As a reader I had to mentally prepare myself before I took the plunge into War Brothers: The Graphic Novel and the text wastes no time in presenting the horrors of war. The opening scene depicts the rebels ordering Jacob to attack and kill innocent school children and their teachers. The tension I felt when reading increased along with Jacob’s as I wondered what terrors might lie on the next page.
But War Brothers: The Graphic Novel does far more than highlight the violence and cruelty faced by these child soldiers. It convincingly portrays the psychological anguish and confusion the teenagers experience at being torn away from their families, all the while wondering if anyone is coming to save them, followed by their inner turmoil of participating in violent acts. The novel then asks both the characters and the reader whether they think the child soldiers are ultimately good people or bad people.
I have not read McKay’s original novel but I feel sure that Lafrance’s illustrations only add to the reader’s submersion into the story. The images brilliantly switch from close-ups of the characters emotions, to detailed full page illustrations that show the reader the scale of the environment, and even to chilling silhouettes during the more brutal moments of the text. In a clever narrative prompt the border around the images changes from white to black depending on whether Jacob is free or in danger.
It feels wrong to use the word ‘enjoyable’ to describe a book that deals with such a serious real-world topic. However it is a book I would recommend everyone should read at least once. In the prologue and concluding scenes McKay’s voice replaces Jacob’s and it becomes obvious why she and Lafrance created both the original War Brothers novel and War Brothers: The Graphic Novel – to inform as many people as possible about the hardships faced by the child soldiers in the hope that one day the world will change for the better.

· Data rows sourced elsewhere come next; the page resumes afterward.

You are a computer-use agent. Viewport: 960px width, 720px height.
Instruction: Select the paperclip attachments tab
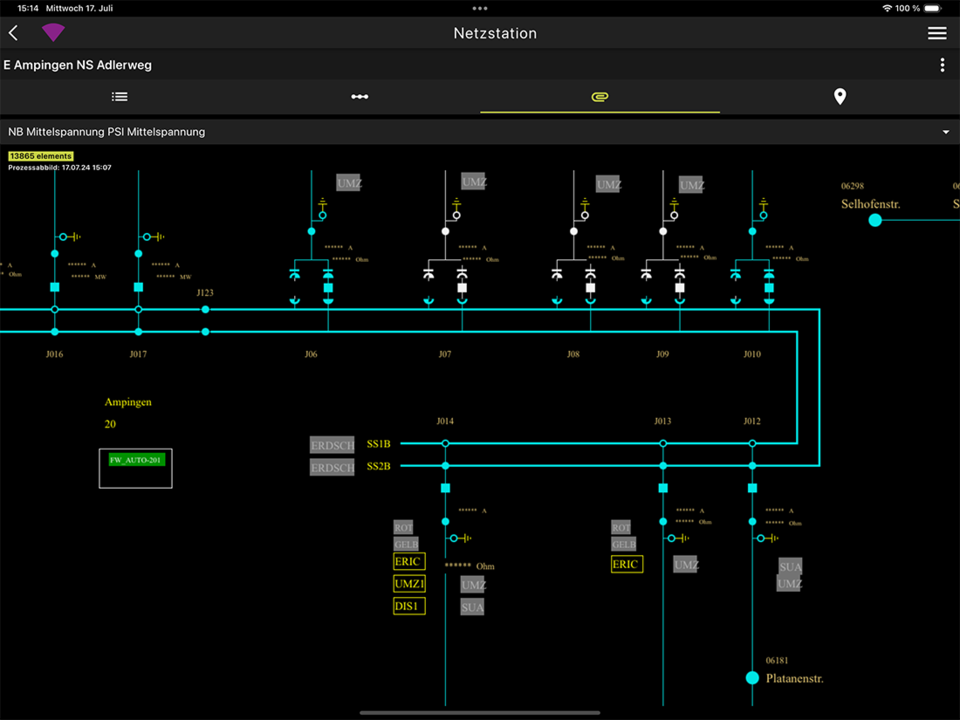(600, 97)
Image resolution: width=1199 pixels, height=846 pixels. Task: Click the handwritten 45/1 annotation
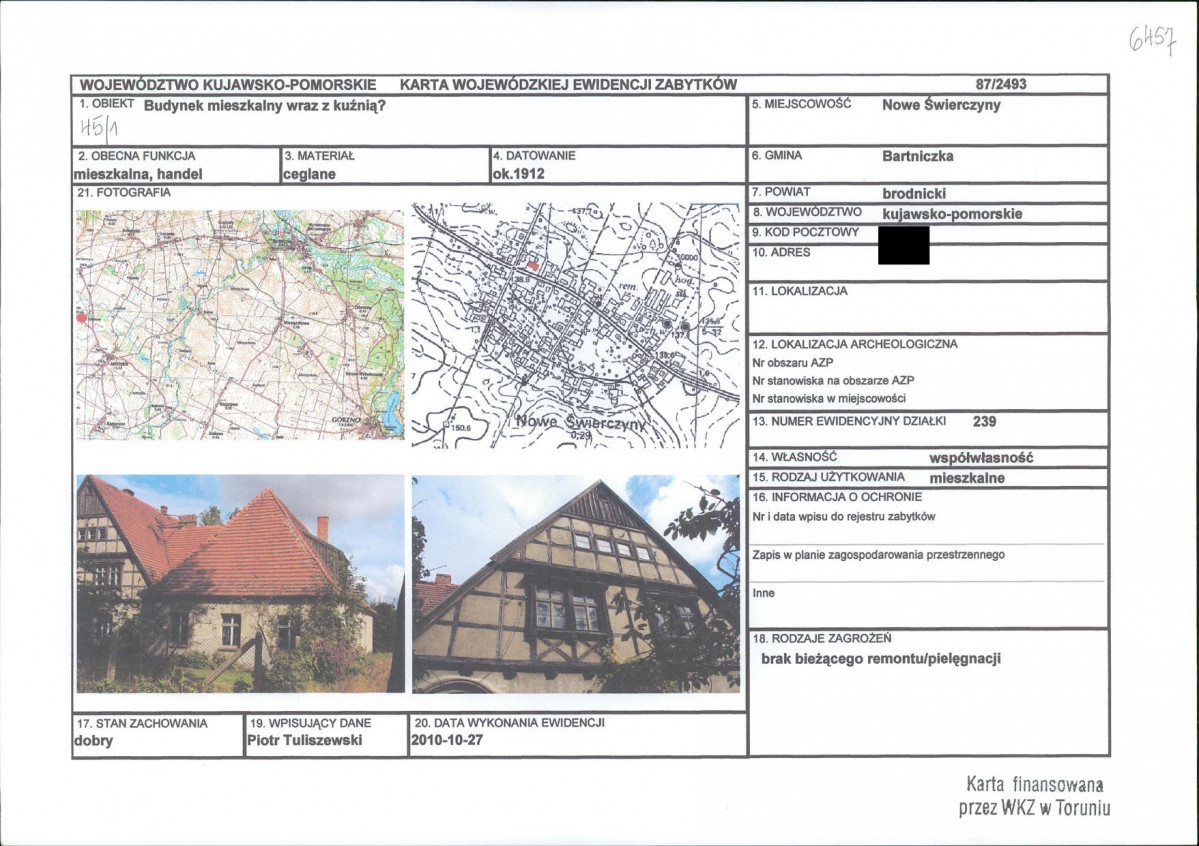(x=99, y=128)
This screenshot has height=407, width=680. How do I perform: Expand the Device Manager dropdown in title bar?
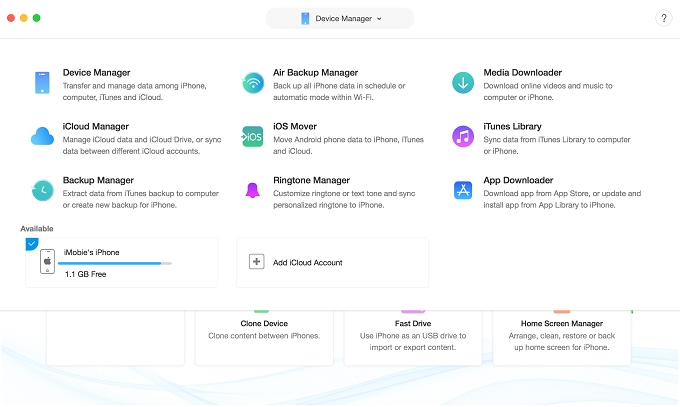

War Brothers: The Graphic Novel is a tough read and it deliberately makes the reader feel uncomfortable. Anyone settling down to a light afternoon of pleasant reading may perhaps want to save this book for another time but as Jacob says in the introduction “there is no shame in closing this book now”.
*This review was first published in the online magazine Cuckoo Review in August 2015*
Way back in August 2015 I signed up and became one of many young people writing reviews for the online magazine Cuckoo Review run by the company New Writing North, based in the north-east of England. I thought I would play it safe and start with a couple of book reviews until I got the hang of how everything worked. Then I was asked to review War Brothers: The Graphic Novel. It was not a book a was familiar with and I was already nervous since I had only read a couple of graphic novels – what if all I could think of to say was how nice the pictures looked? When the book arrived and I realised what the graphic novel was actually about I definitely felt the pressure to do my best.
Above is the first official review I ever wrote (minus my original spelling mistakes).